BANGALORE, INDIA: The global meltdown has changed significantly the expectations from the India based offshore players. The large players during the recent boom times had got used to being pursued by clients and to some extent did not have to sell aggressively like the more nimble players. However, the meltdown now means that some of the large clients that were being serviced by various offshore players have actually either been acquired or have gone bankrupt and as a result their business is in itself in doubt, says Keshav R. Murugesh, president & chief operating officer of Syntel Inc. In a interview with Manu Sharma, Associate Editor of Cybermedia, he spoke on the impact of the global recession and how Syntel proposes to tackle the IT budget problems in India. Excerpts of the interview:
CIOL: Does your company propose to cut its IT budget for 2009? If yes by how much? Keshav Murugesh: Syntel is an IT services and KPO player offering globalised services to companies that look to build new business efficiencies or reduce their overall costs thru an offshore or global delivery model. Based on its own pipeline of business, Syntel will continue to invest strongly in its own IT infrastructure. Of course, we will be careful with how we direct our budgets focusing more on cost saving as opposed to discretionary projects.

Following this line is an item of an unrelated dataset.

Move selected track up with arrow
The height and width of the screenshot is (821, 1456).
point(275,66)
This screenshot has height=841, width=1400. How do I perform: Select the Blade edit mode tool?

CIOL: How much of IT work is outsourced in your organization? KM: Very little is outsourced. Desktop and hardware support is one area where we work with vendors. CIOL: Would you still go ahead with the outsourcing works during these hard times? KM: We would still continue our current practices as what is outsourced is not core to Syntel's portfolio of services. We access these services in an efficient and cost effective manner already from vendors and the overall spend on outsourced services is very low. We are fiscally very responsible in our day-to-day running of the company whether there is recession or not. CIOL: What steps do you see companies taking to help during this crisis? KM: The sales cycles would also have definitely increased as the survivors prepare for recessionary times and look to get "more bank for the buck." Also I would expect that discretionary spending would give way to cost saving projects in this environment. On the positive side, the need to save more cost and harness more efficiencies would actually push more of the uninitiated to experience offshore IT and KPO services and this is a big opportunity for firms that are flexible, nimble and responsive. Clients will need to have their hands held while they go thru this process and the Tier 2 firms have the biggest opportunity. Firms like Lehman now have been absorbed into three other firms and there is now the opportunity to pursue three clients against one earlier.